I change the signature and body of the forward function as following:

    @auto_fp16(apply_to=('img', ))
    def forward(self, img, **kwargs):  # img_metas, return_loss=True
        """Calls either :func:`forward_train` or :func:`forward_test` depending
        on whether ``return_loss`` is ``True``.

        Note this setting will change the expected inputs. When
        ``return_loss=True``, img and img_meta are single-nested (i.e. Tensor
        and List[dict]), and when ``resturn_loss=False``, img and img_meta
        should be double nested (i.e.  List[Tensor], List[List[dict]]), with
        the outer list indicating test time augmentations.
        """
        try:
            return_loss = kwargs.pop("return_loss")
            img_metas = kwargs.pop("img_metas")
        except KeyError as e:
            raise Exception(f"Miss params return_loss or img_meats: {e}")
        if return_loss:
            return self.forward_train(img, img_metas, **kwargs)
        else:
            return self.forward_test(img, img_metas, **kwargs)

and export the onnx model. Running by onnxruntime is ok.
But please note that, one should change it back for training models!!!

It is not the correct way to fix the onnx export problem, but I can not do nothing...
Waiting for official bug fix...

### Problems to work on
(1) List the parameters named in the signature of the forward function in the post about the ONNX export workaround.
(2) Go on with the post about the ONNX export workaround, picking up right after its final sentence.

### Dataset content

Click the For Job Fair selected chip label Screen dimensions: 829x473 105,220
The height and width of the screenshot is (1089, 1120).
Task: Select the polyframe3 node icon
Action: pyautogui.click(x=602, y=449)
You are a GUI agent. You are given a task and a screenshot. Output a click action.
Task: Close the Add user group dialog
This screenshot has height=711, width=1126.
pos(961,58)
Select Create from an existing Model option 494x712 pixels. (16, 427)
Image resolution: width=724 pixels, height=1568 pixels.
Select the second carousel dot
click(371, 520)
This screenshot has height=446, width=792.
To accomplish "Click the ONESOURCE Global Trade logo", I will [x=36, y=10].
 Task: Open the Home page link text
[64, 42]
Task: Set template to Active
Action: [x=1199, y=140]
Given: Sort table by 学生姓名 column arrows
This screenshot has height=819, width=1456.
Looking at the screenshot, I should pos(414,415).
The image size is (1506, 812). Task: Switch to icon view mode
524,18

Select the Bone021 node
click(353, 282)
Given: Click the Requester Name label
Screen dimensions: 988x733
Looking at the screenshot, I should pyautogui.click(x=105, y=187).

### Results
(1) self, img, **kwargs

(2)
Aspirinkb avatar Aug 08 '22 11:08 Aspirinkb

Is there any progress on this issue? I have the same problem.

AndPuQing avatar Aug 17 '22 03:08 AndPuQing

something wrong with auto_fp16 and partial the model forward. cc @zhouzaida Could comment out the @auto_fp16 decorator while using pytorch2onnx.py for now. https://github.com/open-mmlab/mmsegmentation/blob/dd42fa8d0125632371a41a87c20485494c973535/mmseg/models/segmentors/base.py#L96

https://github.com/open-mmlab/mmsegmentation/blob/dd42fa8d0125632371a41a87c20485494c973535/tools/pytorch2onnx.py#L170

RunningLeon avatar Aug 17 '22 06:08 RunningLeon

@Aspirinkb @AndPuQing Hi, could you guys try with mmdeploy? The deployment feature in mmseg would be removed in the future.

RunningLeon avatar Aug 17 '22 07:08 RunningLeon

I tried mmdeploy and it worked for me.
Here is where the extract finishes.